At the end of 2016, I wrote a forward-looking piece about how 2017 was going to be an awesome year for smartphones and Android. It was the year that Samsung was due for a big leap in smartphone design, that Google would use to make-up for the iPhone clone first round of Pixel phones, that LG would attempt to get good in a hurry, and that OnePlus would use to propel its brand of affordable flagships into more households. And all of that mostly happened. The Galaxy S8 line brought in full-display fronts, the Pixel 2 XL was the phone of the year, LG made a hell of a device in the V30, and the OnePlus 5T ticked all of the boxes at hundreds of dollars less than competitors. 2017 was great.
But as we approached 2018, my gut told me to expect much less. We knew that Samsung wouldn’t do anything dramatically different, plus we saw the invasion of the notches was on the horizon after the release of the iPhone X. As we’ve checked the box next to each month, each has gone by without much to get overly-excited about. I hate to finally say it, but 2018 is going to be a smartphone year to forget.
Now, that doesn’t mean that 2018’s line-up of phones has been bad, I just don’t think we’ll remember them much. It’s very much been a year of manufacturers looking forward rather than living in the present while trying to sell you on why this new phone of theirs is the best ever, even if it has issues.
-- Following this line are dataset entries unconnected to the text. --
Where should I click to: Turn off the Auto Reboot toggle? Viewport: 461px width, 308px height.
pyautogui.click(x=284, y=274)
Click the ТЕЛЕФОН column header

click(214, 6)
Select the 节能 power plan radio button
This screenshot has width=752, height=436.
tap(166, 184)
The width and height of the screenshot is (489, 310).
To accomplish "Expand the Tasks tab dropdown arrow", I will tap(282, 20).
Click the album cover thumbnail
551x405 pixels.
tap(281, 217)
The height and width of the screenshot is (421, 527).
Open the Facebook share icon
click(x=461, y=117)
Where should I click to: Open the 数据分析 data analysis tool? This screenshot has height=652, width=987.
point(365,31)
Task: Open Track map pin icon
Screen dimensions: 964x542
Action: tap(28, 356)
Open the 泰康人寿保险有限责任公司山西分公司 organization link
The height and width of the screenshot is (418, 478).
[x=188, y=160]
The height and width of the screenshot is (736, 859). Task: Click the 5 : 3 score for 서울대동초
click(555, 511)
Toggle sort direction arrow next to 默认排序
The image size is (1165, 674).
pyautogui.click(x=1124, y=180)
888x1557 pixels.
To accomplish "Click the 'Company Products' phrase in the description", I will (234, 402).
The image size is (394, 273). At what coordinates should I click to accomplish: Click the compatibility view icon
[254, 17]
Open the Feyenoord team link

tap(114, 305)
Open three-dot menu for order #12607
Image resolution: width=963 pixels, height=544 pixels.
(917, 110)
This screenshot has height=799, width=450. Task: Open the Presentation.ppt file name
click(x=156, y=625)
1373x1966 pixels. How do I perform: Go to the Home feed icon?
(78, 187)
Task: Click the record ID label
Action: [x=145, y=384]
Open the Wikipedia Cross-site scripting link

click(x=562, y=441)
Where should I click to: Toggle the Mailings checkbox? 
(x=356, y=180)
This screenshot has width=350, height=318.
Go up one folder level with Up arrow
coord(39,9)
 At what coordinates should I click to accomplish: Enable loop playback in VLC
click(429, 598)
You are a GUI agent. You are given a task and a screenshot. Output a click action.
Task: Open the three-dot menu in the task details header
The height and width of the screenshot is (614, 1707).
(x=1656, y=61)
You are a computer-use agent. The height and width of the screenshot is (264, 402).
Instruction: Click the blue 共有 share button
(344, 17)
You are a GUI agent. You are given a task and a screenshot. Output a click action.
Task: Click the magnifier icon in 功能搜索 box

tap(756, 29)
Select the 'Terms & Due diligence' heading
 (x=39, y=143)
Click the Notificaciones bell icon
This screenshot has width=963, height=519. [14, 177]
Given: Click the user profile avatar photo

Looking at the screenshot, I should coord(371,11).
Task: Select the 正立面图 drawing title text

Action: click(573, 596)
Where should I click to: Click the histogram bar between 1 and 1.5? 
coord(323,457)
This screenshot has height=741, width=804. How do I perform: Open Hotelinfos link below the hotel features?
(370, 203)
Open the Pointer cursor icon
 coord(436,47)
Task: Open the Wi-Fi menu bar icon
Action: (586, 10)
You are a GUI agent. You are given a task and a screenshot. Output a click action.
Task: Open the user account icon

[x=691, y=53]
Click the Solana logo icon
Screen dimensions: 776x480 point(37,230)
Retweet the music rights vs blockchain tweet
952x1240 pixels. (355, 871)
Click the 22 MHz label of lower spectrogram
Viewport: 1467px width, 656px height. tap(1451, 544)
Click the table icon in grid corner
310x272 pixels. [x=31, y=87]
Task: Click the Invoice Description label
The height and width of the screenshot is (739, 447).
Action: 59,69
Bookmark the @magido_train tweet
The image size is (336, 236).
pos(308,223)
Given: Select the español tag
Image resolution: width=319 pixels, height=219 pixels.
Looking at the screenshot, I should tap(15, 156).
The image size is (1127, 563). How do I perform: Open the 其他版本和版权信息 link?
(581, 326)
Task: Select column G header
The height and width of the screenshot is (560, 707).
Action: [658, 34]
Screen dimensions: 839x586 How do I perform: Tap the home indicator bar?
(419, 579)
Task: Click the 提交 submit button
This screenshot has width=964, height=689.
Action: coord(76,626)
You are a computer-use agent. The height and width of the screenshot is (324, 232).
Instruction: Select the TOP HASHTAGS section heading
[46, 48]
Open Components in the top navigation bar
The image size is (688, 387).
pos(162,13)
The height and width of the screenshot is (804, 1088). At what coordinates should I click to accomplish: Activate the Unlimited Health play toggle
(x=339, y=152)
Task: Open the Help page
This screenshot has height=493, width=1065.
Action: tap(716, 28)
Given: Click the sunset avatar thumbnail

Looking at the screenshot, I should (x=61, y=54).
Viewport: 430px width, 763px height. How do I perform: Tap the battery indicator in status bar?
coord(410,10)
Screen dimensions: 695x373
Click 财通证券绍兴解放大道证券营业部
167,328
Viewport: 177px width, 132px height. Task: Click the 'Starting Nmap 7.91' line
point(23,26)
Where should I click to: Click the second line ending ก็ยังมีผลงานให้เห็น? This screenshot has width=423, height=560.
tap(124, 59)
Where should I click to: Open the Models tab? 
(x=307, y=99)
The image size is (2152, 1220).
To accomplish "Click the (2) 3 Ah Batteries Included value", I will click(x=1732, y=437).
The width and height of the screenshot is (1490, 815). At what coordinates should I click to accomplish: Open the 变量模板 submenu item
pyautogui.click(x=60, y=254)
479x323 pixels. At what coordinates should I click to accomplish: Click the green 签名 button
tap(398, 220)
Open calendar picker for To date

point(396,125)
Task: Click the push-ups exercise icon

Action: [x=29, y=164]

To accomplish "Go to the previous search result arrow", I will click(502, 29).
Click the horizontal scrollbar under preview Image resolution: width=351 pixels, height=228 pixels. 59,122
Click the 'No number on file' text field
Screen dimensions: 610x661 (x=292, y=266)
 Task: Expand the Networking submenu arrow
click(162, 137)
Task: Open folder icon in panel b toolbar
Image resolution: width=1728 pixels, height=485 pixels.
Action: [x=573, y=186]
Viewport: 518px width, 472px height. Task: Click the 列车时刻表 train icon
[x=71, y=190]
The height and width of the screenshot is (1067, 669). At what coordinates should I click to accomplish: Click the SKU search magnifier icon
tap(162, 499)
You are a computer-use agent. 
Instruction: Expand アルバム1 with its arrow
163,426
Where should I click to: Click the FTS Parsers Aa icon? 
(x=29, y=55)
The notch situation is probably the best example. After the iPhone X debuted with a big forehead bulge, we were worried that Android manufacturers would follow that lead and embarrass themselves. They did just that by creating a bunch of iPhone X clones. But while doing so, they also told us that this was just a step in the direction they really want to be, which is a notchless future. The notch, according to all of these massive phone makers, is an unfortunate part of the world we live today, but hopefully not tomorrow. You see what I’m getting at? It’s the worst possible sales pitch. They want you to buy their new phone that isn’t even produced or designed the way they would like, because this is all they can do.
Or what about Motorola? They skipped on making a high-end phone and decided to help push Verizon’s 5G agenda, an agenda that won’t be a reality until early 2019 at best. This may be the last of the Moto Z phones and Motorola instead chose not to take one last chance, but to sell its customers on Verizon’s future network.
Notches and Motorizon aside, the biggest changes from King Samsung have been a Bluetooth-equipped accessory in their new Galaxy Note phone and properly placed fingerprint readers. The Galaxy S9 and S9+, as good as they may be, are slightly upgraded Galaxy S8 phones that failed to generate any excitement. That’s probably why Samsung’s sales of them have been dismal. We shouldn’t be surprised at this, because Samsung often does a 2 year cycle before refreshing, I’m just pointing out the situation.
Everyone passed on the LG G7 ThinQ too, but what makes the situation worse there is that LG has proven that it has no idea what to do. They re-released the V30, then again as the V35, were rumored to be starting over from scratch only to release the G7 with its notch, and yet still may push out another V phone as if it’s business as usual as their sales decline.
As for Google, they haven’t announced their new Pixel 3 line-up yet, but we know all about it. By the time they do get there, there may not be much for them to talk about. The Pixel 3, which looks like a smaller Pixel 2 XL with a glass back, is going to be good, I’m sure. It’ll probably be the phone I buy. On the other hand, the Pixel 3 XL has angered people, thanks to leaks that show it adopting the notch trend in an obnoxiously large way. I’m not kidding – people are weirdly mad about a phone that hasn’t been announced or handled by anyone not in Russia or on Google’s campus.
And that’s been a downer for those of use looking for 2018 to go out with a bang. Google often has the last say, yet we are well aware of Google’s phones in detail 3 months before they have acknowledged them.
One of the few bright spots has been the OnePlus 6, mostly because of its price. It’s a really good phone, but it also adopted the notch trend, pointlessly included an all-glass back, does nothing new in the camera department, and will probably be laughed at when the OnePlus 6T shows up with less notch in a month. And again, I don’t necessarily think either will be memorable. They fit the 2018 narrative like everything else I just mentioned.
I know that many of you bought a phone this year and absolutely love it and that’s great. There were plenty of good phones released that were better than anything released before them. That’s kind of how this all works. My point is that phone makers appear stuck. They are spending 2018 trying to get to a place that they just can’t get yet or are promising a future while forgetting about today. In doing so, they’ve failed to build excitement around what they currently have and that’s left me already looking forward to 2019.